Requirements: Pull out every line of the rows below that contains the string "screenshot". Case counts.

[Records for locating words and elements]
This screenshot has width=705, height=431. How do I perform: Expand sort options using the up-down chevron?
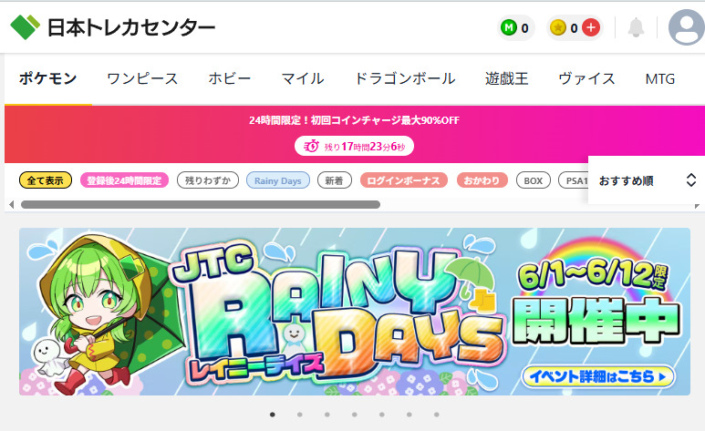click(691, 180)
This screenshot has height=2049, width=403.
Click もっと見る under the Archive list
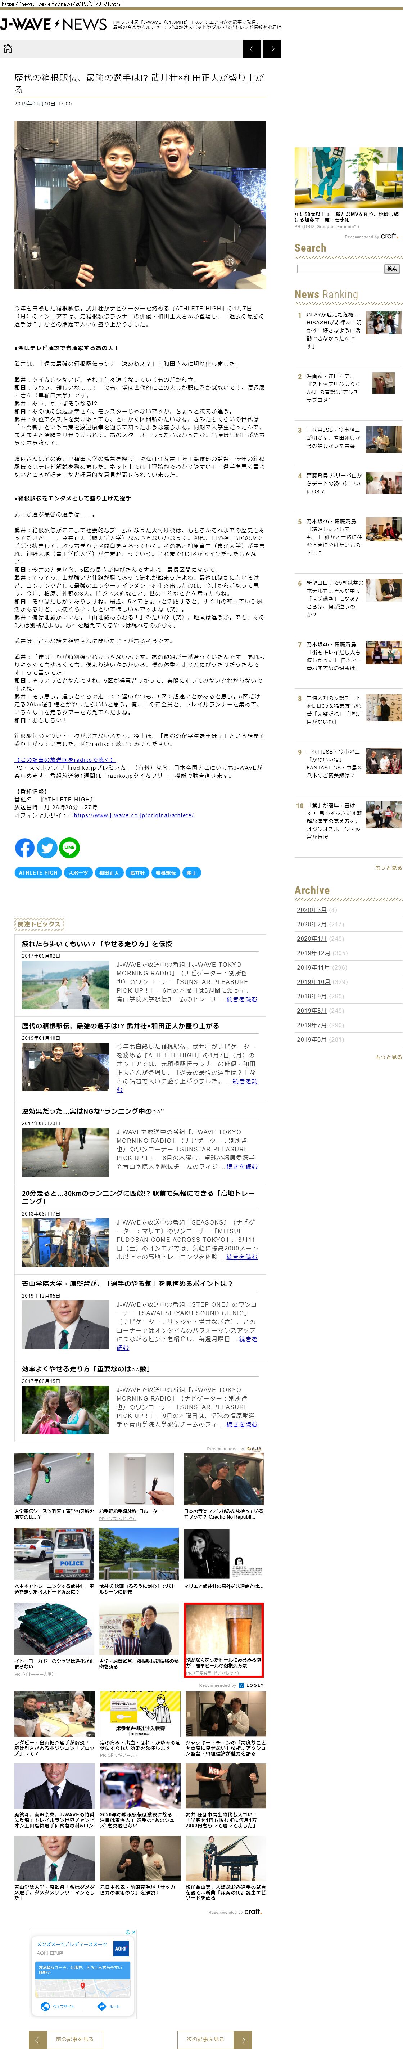tap(389, 1057)
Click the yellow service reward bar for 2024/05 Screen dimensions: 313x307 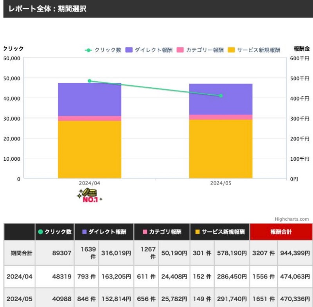[221, 149]
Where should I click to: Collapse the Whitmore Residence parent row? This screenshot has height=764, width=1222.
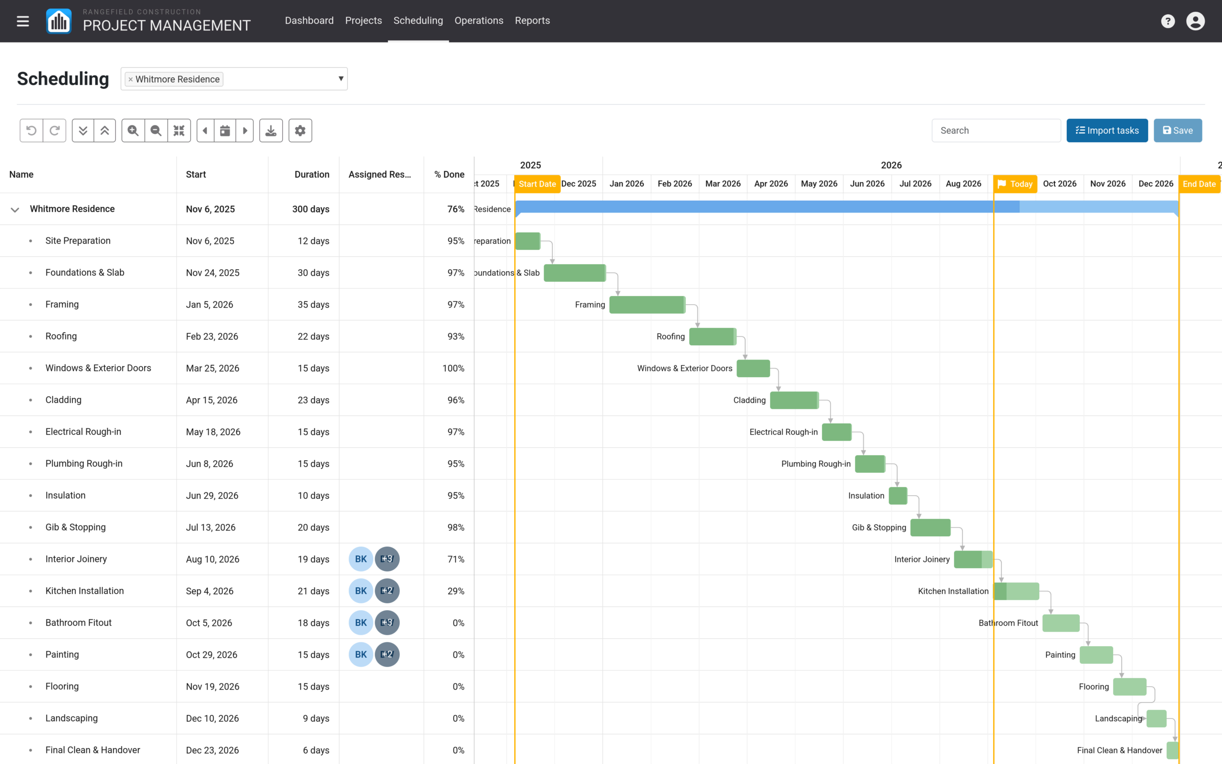pyautogui.click(x=15, y=209)
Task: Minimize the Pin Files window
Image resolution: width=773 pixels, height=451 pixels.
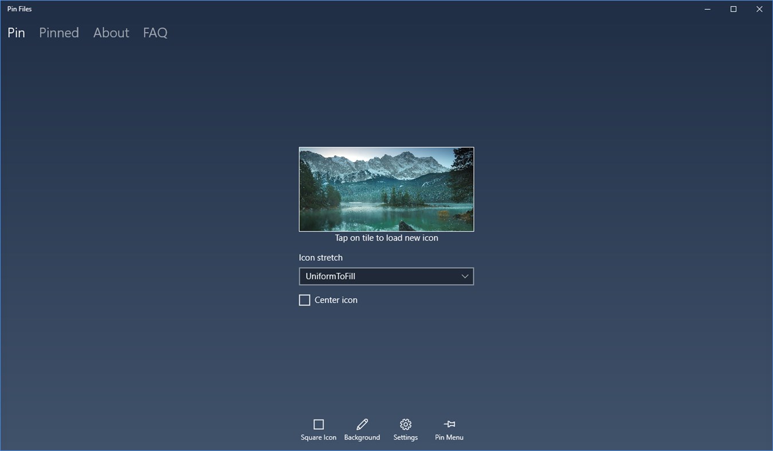Action: pos(707,9)
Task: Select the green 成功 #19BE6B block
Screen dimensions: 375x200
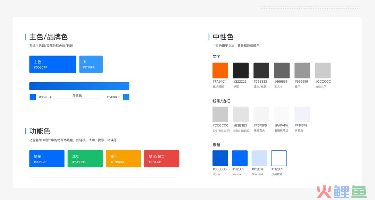Action: tap(85, 159)
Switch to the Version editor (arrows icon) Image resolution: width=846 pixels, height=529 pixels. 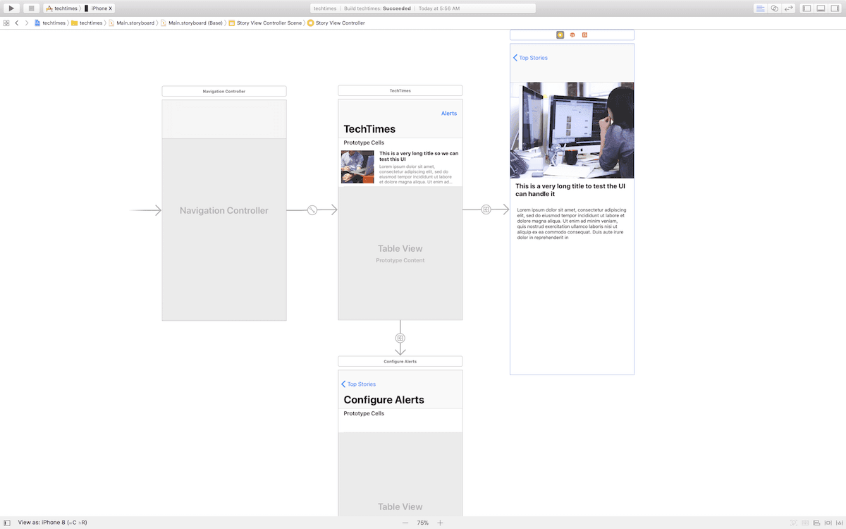click(790, 8)
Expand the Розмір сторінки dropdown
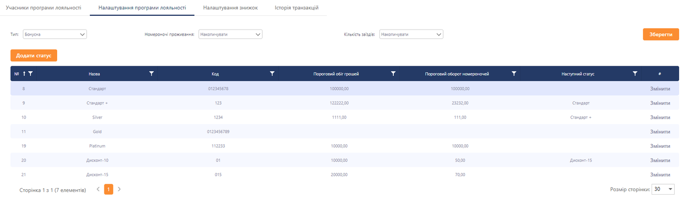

Written answer:
This screenshot has width=705, height=431. How do I perform: Expand sort options using the up-down chevron?
This screenshot has height=2049, width=403.
Where should I click to: Collapse the Whitmore Residence parent row? This screenshot has height=764, width=1222.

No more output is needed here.